◆ Task description
Wherever the string "agent" appears in the records, return the line that holds it.
(Records for the task)
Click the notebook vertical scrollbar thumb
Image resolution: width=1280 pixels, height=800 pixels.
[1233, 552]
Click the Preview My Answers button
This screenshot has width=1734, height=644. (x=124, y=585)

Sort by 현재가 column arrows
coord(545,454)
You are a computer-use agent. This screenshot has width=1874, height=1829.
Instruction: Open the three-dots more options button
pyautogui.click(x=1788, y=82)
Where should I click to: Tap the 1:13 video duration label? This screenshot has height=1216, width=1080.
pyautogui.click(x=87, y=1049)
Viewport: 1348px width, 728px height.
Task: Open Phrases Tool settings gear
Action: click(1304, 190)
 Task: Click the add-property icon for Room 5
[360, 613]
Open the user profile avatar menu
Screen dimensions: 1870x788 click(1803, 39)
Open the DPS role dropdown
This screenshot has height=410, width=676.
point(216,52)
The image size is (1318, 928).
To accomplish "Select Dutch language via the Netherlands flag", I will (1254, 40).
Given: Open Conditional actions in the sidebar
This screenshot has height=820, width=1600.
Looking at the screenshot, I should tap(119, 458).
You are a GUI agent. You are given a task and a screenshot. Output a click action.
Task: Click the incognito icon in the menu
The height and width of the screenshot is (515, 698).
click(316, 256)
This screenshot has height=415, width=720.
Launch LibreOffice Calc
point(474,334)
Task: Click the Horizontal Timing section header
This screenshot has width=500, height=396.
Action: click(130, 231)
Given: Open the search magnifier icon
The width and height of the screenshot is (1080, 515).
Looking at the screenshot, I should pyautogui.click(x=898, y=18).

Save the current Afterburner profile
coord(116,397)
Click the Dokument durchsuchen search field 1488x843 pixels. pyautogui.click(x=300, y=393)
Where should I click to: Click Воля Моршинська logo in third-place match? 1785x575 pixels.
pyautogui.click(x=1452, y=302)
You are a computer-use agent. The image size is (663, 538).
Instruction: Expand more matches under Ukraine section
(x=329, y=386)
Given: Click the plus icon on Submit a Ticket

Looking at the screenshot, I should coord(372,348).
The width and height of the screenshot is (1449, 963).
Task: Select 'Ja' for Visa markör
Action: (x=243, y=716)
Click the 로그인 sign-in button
(End Records for the task)
◆ The answer
You are a computer-use agent. This screenshot has width=1874, height=1829.
You are a GUI agent. You are given a task and a screenshot. Output a click action.
You are a computer-use agent. The image size is (663, 538).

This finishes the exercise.